Can the leftover bones/chicken from just 1 chicken be used to make a soup?
Usually I stop in and just get one whole chicken, because I think its a good deal at only $10.. and at the end of it I always have usually at least the 2 thighs left (un-eaten), and all of the bones from the bird .. can you use this to make a chicken soup ? or does it require significantly more "carcass"? the chickens you get here aren't large.. I can easily ask for the bird not to be cut up and left whole, which might work better for the application... I've never made home made chicken soup before, usually thats something my Mom would make, haha..
with this bad economy and tough times, every cent counts..that would really be getting the most out of your cash, if $10 got you a chicken dinner and a small pot of soup for the next meal.. add some rice, or better yet, wild rice... or noodles.. and your in business.. never heard anyone talk about it before, so I figured I'd ask... someone give me a recipe :D
Agreed - you have to boil it for 2 hours minimum to break down the collagen, and it's just now worth it for a cup of stock; the house smells and you risk boiling the pan dry.
The other problem with using any form of pre-cooked chicken (rotisserie, soy, wind-dried etc) is that the stock will carry that flavour over, especially if you use the skin.
Save the bones until you get a bunch of them. I store them in a large zip top freezer bag and when it's full, I make stock.
I use a crock pot for my stock and usually set it up Friday after dinner and strain it Saturday before lunch.
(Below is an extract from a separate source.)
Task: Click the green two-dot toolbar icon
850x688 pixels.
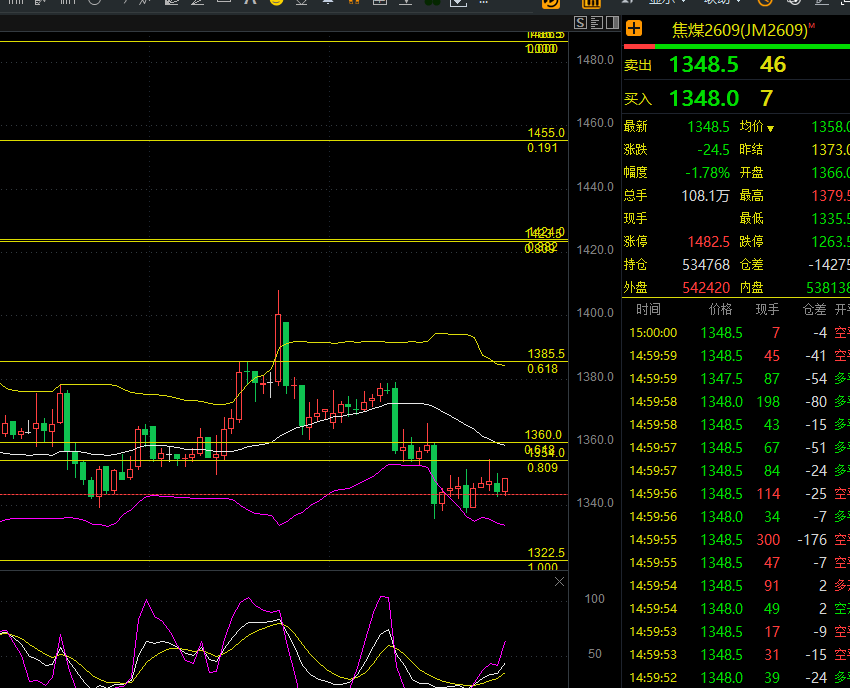Action: click(x=432, y=2)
I agree with the other posters that I'd save it in the freezer, and when you have a couple of chicken carcasses, make stock. When I remember to, I cut up the carcass into about 2" piece before freezing, as cutting the bones helps make the stock more gelatinous. I cover with cold water, bring to a simmer, and skim off the residue/foam on top. Then I add some coarsely chopped carrot, celery and onion, some parsley stems, salt, and a bay leaf. I simmer for about an hour, then taste, and let it simmer a little longer if I think it needs this. This is all based on a Julia Child recipe. Then strain, cool, refrigerate, freeze. (That said, in winter, I sometimes let it sit out overnight, bring it to a simmer again, then strain etc.)